* _EXERCISE REQUIREMENTS_
Rewrite the data below, changing every "pixels" to "px" and keeping everything else the same. Leave out the pictures.

* _MATERIAL_
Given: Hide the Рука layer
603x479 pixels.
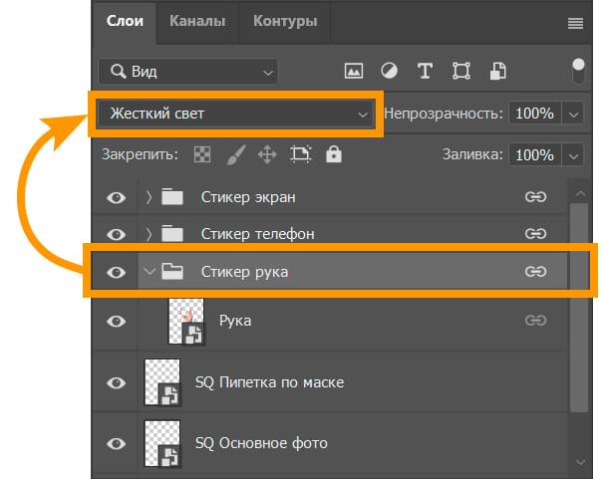Looking at the screenshot, I should tap(116, 321).
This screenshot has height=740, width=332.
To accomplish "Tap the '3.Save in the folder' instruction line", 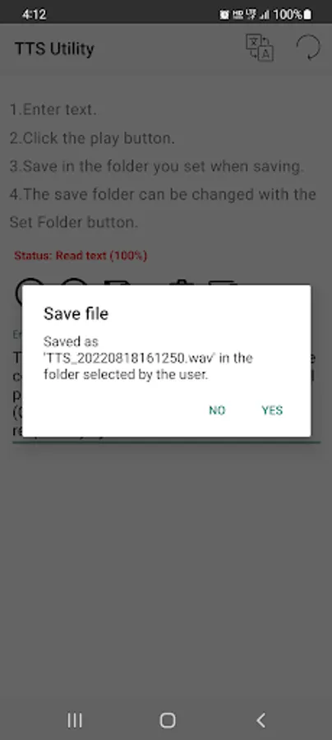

* _SOLVED EXERCISE_
Given: Hide the Рука layer
603x479 px.
Looking at the screenshot, I should tap(116, 321).
This screenshot has height=740, width=332.
To accomplish "Tap the '3.Save in the folder' instruction line", 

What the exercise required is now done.